ALEXANDRIA, VA (Sept. 1, 1999) -- Between Jeff's recent columns and the work of dozens -- perhaps even scores, as honest Abe would say -- of Fools on the Drip Companies message board, we seem to have Wrigley's (NYSE: WWY) bases covered pretty well.
We know the company is the chewing gum king and has been planted on its throne for more than a century. We also seem to agree that the company still has some growth prospects lingering out there in terms of new markets and new product opportunities. What really hasn't been addressed sufficiently, though, is how much this big, gooey ball of gum is worth. Leave it to Jeff to dump the hard homework on me.
"Now see here!" Jeff bellowed in my general direction at the beginning of this food and beverage study. "I'll figure out if it's a good business or not. You figure out the price tag, maggot!" he ordered, doing his best impression of a Paris Island drill sergeant. So, after dropping and giving Jeff twenty, I jumped right into Wrigley's financials.
To start, I chose to look at Wrigley through the valuation prism of return on invested capital (ROIC). I use the term prism for a reason, since ROIC is a great way for investors to focus what's happening simultaneously on the balance sheet and on the income statement down to a single figure. That figure can then be matched against ROIC figures for prior periods or against ROIC numbers for other companies.
ROIC has its limitations and should be treated as just one of the many instruments to have in your investing toolbox, along with a hacksaw and a good set of eye goggles. It's not a valuation silver bullet. But it is useful, and long-term investors should take the necessary time to become comfortable with the concept. Veteran Drip Port readers should be familiar with ROIC from past studies. But for the newcomers out there, a useful introduction is the Fool's five-part series on ROIC, which was penned by our very own Dale Wettlaufer in an even 47 minutes -- still a Fool record.
To figure out ROIC, we divide net operating profits after tax (NOPAT) by total available invested capital. Unfortunately, these figures are not broken out in Wrigley's financial statements, or in any other company's statements for that matter. They have to be calculated by the analyst (that's Drip Port techno-jargon for YOU). Rather than include all of my calculations here, I'll provide them in detail in a post on the Drip Companies board along with the assumptions that underlie them. Your assumptions may differ, of course, mostly because I have a nagging tendency to simply make things up as I go along.
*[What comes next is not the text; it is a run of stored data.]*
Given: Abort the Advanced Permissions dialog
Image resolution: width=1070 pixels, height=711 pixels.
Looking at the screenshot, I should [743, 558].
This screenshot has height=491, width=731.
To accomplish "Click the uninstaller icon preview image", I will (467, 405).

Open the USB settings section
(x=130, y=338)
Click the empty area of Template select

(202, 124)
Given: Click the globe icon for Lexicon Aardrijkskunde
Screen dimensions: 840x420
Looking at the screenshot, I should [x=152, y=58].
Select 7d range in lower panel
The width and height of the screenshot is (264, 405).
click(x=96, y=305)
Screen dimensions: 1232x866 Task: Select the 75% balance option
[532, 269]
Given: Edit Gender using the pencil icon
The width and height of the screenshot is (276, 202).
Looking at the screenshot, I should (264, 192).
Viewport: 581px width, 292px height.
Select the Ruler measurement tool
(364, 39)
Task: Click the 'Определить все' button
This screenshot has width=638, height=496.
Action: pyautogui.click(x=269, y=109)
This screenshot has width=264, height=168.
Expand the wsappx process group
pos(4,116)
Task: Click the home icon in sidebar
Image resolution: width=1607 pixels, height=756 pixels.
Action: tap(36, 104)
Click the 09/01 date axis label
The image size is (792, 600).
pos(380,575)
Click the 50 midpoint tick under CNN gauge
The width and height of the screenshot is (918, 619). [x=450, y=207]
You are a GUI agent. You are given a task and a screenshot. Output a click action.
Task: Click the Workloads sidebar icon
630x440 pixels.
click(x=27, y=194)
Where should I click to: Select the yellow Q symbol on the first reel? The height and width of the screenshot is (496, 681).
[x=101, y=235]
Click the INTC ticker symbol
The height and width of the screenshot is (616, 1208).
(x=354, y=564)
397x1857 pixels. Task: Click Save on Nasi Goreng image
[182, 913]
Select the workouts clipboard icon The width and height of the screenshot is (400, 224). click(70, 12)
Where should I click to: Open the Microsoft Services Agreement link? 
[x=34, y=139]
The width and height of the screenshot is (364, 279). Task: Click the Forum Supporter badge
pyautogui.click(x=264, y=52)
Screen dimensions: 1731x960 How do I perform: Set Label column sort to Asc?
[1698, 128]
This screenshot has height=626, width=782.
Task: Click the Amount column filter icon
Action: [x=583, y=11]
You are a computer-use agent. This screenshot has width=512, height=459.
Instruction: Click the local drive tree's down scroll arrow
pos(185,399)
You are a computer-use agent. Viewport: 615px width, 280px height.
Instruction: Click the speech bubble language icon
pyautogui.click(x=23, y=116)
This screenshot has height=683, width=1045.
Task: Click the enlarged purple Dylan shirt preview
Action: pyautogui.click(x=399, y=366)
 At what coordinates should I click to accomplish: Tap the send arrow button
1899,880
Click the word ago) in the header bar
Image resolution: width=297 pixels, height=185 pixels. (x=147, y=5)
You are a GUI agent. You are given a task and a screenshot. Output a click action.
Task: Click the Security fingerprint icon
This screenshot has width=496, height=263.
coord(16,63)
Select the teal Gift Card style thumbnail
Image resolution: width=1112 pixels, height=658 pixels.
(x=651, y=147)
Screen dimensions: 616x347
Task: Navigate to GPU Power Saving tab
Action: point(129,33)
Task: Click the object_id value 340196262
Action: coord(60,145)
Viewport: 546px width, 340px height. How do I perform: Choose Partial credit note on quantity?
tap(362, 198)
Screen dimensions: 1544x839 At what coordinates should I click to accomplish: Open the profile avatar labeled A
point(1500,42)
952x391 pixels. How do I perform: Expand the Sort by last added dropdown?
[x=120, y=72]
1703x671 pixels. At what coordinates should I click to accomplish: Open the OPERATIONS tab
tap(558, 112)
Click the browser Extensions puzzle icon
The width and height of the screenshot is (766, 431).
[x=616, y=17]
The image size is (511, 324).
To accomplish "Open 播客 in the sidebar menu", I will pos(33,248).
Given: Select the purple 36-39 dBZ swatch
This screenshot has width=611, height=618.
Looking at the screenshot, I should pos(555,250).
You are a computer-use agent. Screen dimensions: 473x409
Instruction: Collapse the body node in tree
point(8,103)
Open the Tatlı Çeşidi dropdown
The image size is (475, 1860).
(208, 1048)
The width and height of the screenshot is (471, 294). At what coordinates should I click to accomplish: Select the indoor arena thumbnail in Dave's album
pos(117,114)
I crunched the numbers myself since Spanky the Wonder Pooch, our longtime resident statistician, took an ill-timed trip to Jamaica this week. I ended up with the following ROIC figures for Wrigley over the past five years:
1994 1995 1996 1997 1998 ROIC 28.5% 27.0% 26.6% 25.7% 23.6%
As you can see, ROIC has been gradually diminishing, like the flavor of a stick of Juicy Fruit. That's not the greatest trend in the world, but it's not a total disaster either. Even after last year's drop, Wrigley's ROIC is still twice its cost of capital.
What's that mean?
Since Wrigley is virtually 100% equity financed without a lick of long-term debt, we assume the company's cost of capital is 11%. That's the minimum return Wrigley shareholders can be expected to demand for their invested dollars, which is in line with the historical average rate of return for the S&P 500. In other words, if Wrigley fails to return at least 11%, then investors would have been better off stashing their money in an index fund.
Since Wrigley is a class act of American business, it's not very surprising to learn that there is a decent spread between the firm's ROIC and its cost of capital. What is worrisome, however, is that this spread has been diminishing recently. We'll take a closer look at the reasons for the erosion and meet ROIC's little brother, return on marginal invested capital, tomorrow.